**QUOTED PASSAGE:**
Researchers at the Technical University of Munich (TUM) have developed a novel infrared (IR) goggle-based setup with the potential to enable the visually impaired to effortlessly navigate obstacles in their daily lives.

Composed of two IR cameras on an FDM-printed frame, the team’s glasses relay data about a user’s surroundings to a motor-padded sleeve, which tells them how far objects are away via haptic feedback.

In future, the system could replace the traditional walking cane, allowing blind people to detect more distant obstacles, carry out new two-handed tasks and traverse with greater independence.

“Our solution is low-cost, lightweight and designed for indoor as well as outdoor usage,” the engineers explained in their paper. “The haptic feedback sleeve does not interfere with the user’s sense of hearing, which is extensively used by the visually impaired. It also takes away stigmatization, allowing blind people to add a useful tool for more independence, safety and confidence.”

3D printed glasses
The researchers’ 3D printed IR goggles. Photo via Manuel Zahn and Armaghan Ahmad Khan.

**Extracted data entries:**
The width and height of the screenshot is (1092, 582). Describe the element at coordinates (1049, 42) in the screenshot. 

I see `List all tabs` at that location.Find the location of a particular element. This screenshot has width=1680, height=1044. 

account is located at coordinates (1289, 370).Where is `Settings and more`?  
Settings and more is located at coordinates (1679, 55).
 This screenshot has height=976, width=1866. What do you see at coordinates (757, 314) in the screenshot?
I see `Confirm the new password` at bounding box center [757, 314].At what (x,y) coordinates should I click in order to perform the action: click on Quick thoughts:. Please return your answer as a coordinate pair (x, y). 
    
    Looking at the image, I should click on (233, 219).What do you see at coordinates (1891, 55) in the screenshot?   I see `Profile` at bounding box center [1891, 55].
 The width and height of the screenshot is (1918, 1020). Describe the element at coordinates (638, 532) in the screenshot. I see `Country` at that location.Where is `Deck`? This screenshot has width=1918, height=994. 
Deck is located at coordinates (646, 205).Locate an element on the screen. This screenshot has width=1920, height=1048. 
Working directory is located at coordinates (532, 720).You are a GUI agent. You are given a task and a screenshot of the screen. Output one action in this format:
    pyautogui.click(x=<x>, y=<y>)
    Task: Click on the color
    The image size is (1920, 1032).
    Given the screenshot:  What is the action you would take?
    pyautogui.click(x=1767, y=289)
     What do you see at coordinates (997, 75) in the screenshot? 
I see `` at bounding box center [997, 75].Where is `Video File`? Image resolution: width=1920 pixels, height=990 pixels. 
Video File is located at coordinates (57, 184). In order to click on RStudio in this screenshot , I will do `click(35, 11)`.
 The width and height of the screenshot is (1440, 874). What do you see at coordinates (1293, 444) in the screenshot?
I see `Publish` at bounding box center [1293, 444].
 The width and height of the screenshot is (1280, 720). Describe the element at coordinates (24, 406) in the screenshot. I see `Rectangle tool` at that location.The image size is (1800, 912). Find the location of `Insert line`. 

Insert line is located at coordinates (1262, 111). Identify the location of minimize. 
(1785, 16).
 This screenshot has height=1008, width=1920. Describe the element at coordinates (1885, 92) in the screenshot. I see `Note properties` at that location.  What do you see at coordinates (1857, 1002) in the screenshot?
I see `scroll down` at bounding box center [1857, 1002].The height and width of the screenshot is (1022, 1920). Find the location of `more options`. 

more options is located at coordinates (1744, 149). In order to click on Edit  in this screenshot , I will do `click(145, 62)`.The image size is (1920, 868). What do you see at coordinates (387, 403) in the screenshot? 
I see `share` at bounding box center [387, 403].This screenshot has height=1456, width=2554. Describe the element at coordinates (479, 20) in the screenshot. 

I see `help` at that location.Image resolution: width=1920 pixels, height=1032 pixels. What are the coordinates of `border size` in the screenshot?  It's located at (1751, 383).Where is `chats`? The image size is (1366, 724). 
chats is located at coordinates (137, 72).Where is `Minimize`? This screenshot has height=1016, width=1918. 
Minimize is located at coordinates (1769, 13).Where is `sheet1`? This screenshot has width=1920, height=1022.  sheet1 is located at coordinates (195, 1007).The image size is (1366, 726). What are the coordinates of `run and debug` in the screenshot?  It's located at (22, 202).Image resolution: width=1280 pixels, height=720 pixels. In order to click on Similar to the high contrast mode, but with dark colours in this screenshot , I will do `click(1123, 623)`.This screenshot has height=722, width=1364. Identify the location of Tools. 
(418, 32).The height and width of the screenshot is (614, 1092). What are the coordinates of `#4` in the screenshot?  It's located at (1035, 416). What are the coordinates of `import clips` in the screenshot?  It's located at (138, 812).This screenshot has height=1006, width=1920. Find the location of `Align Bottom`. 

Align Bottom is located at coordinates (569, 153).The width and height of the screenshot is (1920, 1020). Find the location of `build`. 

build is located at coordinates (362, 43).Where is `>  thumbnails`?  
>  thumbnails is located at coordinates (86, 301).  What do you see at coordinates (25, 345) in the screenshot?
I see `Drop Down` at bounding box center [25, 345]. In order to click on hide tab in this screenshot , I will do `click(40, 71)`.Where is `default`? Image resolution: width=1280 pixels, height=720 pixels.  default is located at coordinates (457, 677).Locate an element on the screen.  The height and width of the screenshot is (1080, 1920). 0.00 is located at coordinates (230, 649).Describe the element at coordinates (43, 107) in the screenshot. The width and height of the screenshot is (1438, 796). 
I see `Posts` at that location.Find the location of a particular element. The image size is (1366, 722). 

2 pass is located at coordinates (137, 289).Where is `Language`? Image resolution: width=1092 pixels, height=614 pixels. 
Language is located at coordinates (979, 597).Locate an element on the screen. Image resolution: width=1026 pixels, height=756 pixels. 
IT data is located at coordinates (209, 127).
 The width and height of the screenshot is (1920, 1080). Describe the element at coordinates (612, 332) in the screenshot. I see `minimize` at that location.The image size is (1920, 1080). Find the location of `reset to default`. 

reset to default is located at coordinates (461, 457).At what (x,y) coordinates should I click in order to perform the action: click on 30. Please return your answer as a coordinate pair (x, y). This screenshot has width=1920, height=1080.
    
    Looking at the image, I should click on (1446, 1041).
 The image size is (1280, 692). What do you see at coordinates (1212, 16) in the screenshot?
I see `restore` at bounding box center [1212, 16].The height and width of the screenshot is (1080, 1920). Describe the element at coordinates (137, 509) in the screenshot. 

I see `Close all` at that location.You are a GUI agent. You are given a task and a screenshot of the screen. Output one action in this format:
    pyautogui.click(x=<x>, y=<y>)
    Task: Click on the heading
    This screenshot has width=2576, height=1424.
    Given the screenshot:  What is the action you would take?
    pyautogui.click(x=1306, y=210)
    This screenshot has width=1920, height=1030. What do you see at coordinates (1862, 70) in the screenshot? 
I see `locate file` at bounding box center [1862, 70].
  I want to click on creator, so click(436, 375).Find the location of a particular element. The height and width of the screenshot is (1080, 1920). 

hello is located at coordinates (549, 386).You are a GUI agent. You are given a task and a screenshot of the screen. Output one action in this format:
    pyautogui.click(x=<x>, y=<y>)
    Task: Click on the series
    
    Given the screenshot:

**TO DO:**
Could you restate the stretch from "Researchers at the" through "their daily lives." in the text about the infrared goggles, substituting "new" for "novel"?

**SOLUTION FOR THIS TASK:**
Researchers at the Technical University of Munich (TUM) have developed a new infrared (IR) goggle-based setup with the potential to enable the visually impaired to effortlessly navigate obstacles in their daily lives.